To keep the care pipeline flowing freely, hospitals need electronic access to such patients’ health and social care plans in the community. Also, GPs, social care and community staff need hospital discharge data within hours, not days or weeks. The result is patients returning home more quickly to receive appropriate health and social care.
Data sharing also helps reduce the estimated 20 per cent of readmissions that are the result of prescribing errors or confusion around discharge medication.
How do we achieve this nirvana of joined up care? NHS England must bring a firmer approach to not only developing but, crucially, mandating common clinically based standards. It is only with these in place that hospital systems can begin to achieve the step-change needed.
Making it happen
Ultimately, better hospital IT is not just about the technology: it is about a change management process. Introducing a new IT system is a big decision, especially in a costly hospital environment, which can be held back by fear of failure.

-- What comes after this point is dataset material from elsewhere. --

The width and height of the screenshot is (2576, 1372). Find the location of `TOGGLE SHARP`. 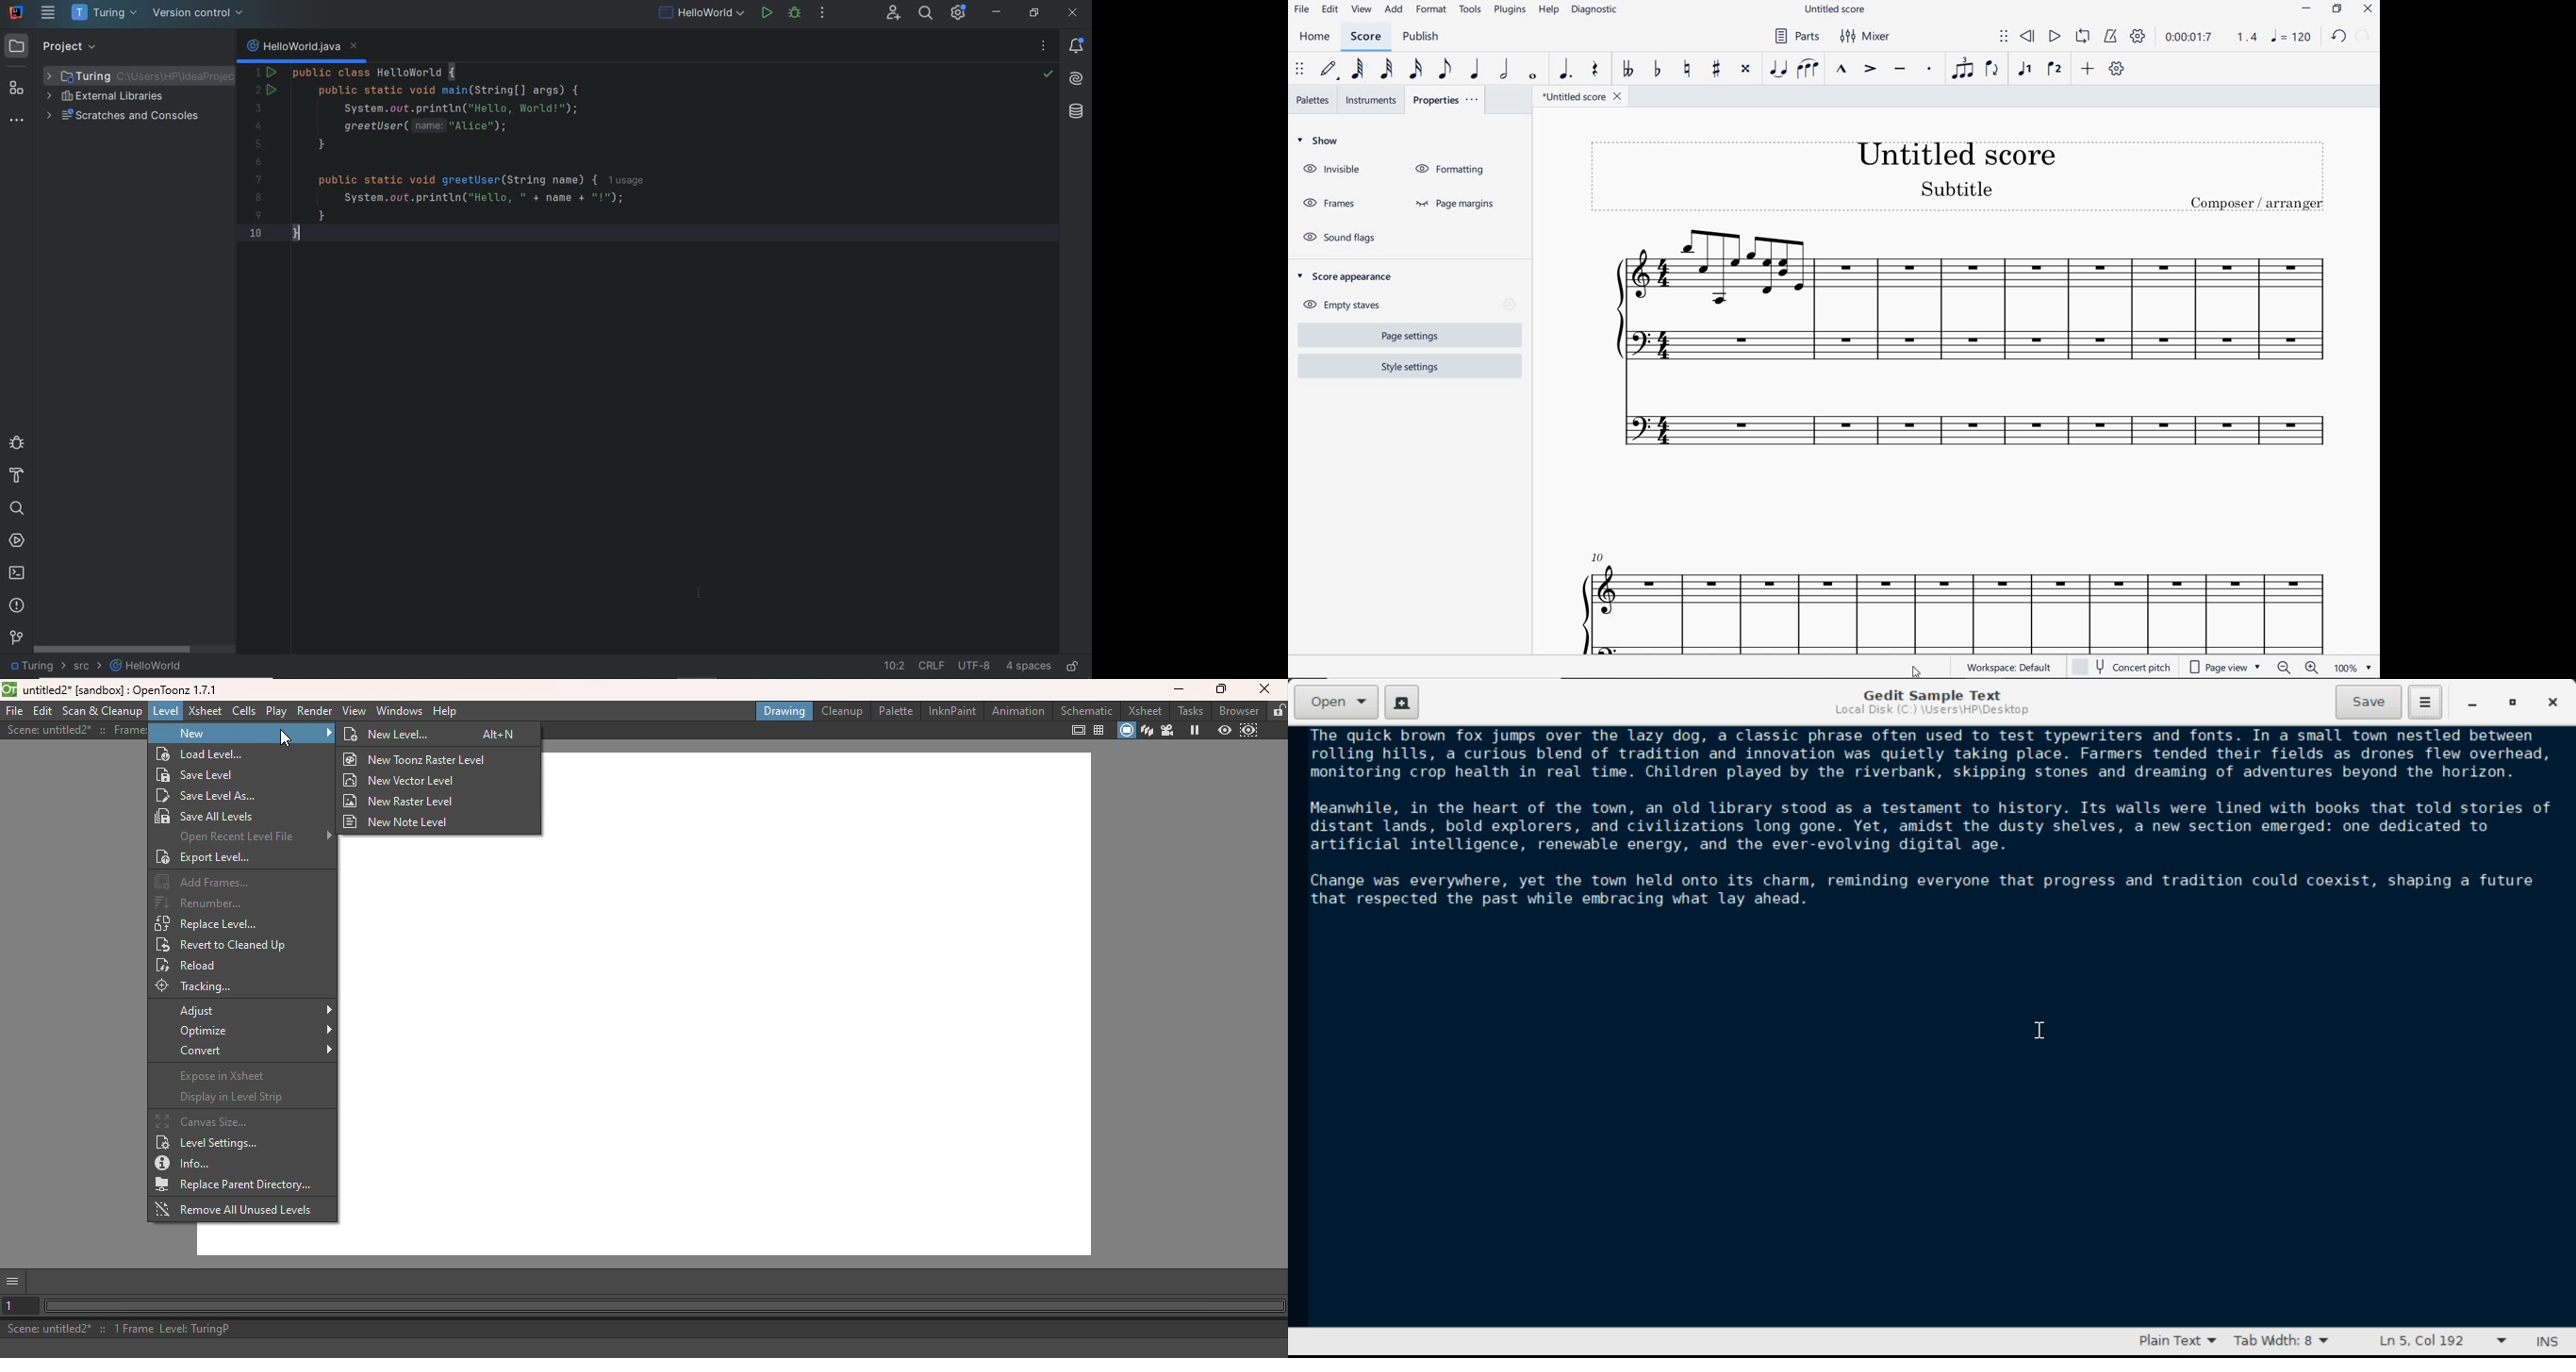

TOGGLE SHARP is located at coordinates (1716, 68).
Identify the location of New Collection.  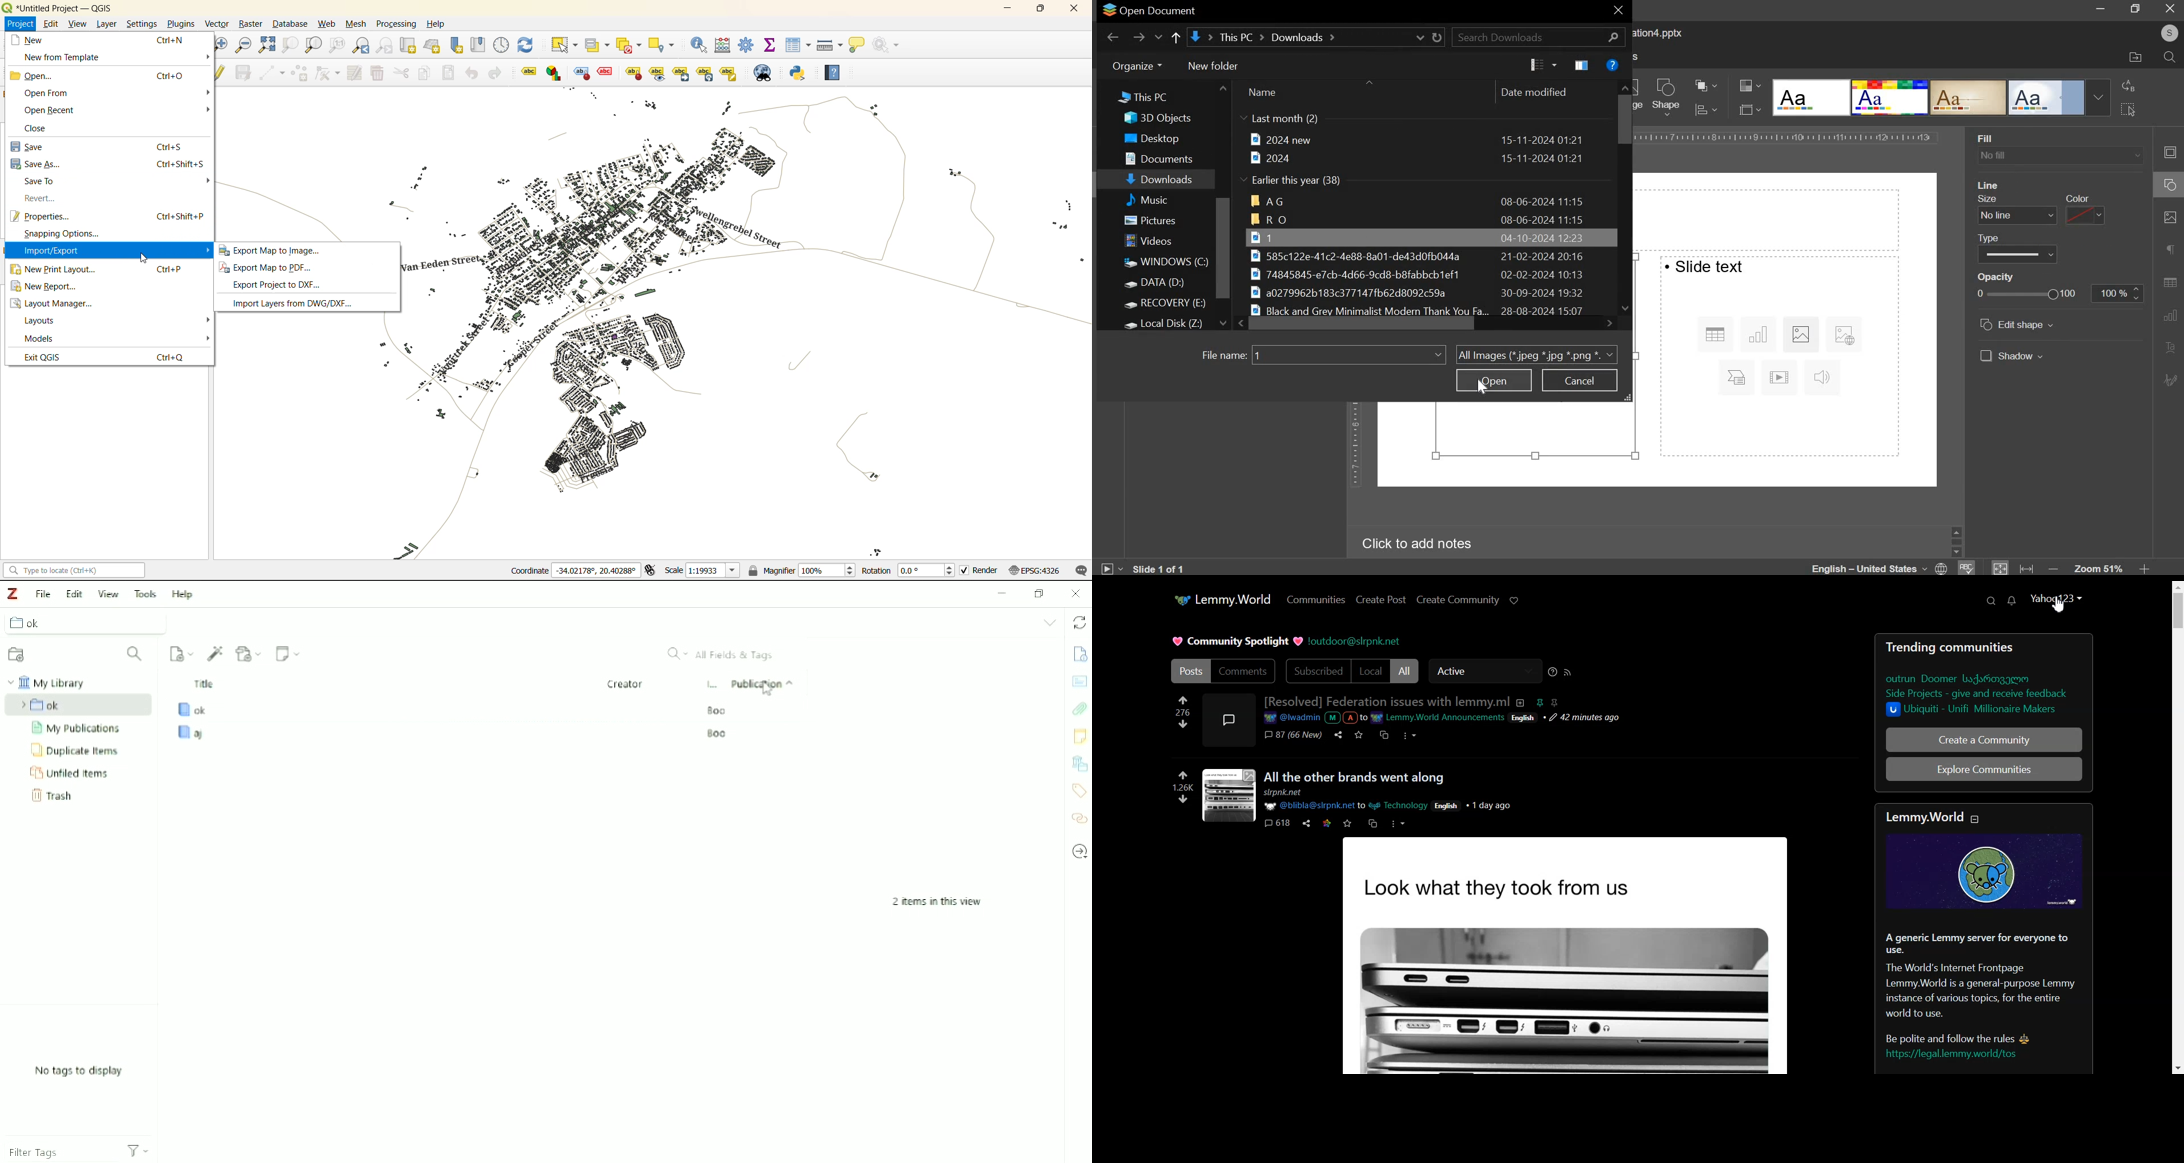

Implementation is another obstacle: hospitals are not places where clinicians are typically sitting in one place in front of a screen, so access to machines and mobility needs to be taken into account. Of course, training is a major hurdle too.
‘The key to success is to deliver whole systems change’
The key to success is to anticipate and address all of these challenges - in other words, to deliver whole systems change. A whole systems approach would deliver a workflow to ensure the diverse number of people working in a hospital could each be presented with their view of the information needed to do their job to support properly integrated patient care.
It is certainly an ambitious goal, but one that is absolutely achievable with the support of an experienced IT partner and the buy-in of clinical staff.
Ultimately, systems have to make users’ jobs easier, enable them to make better decisions, reduce errors, improve efficiency and provide better outcomes for patients.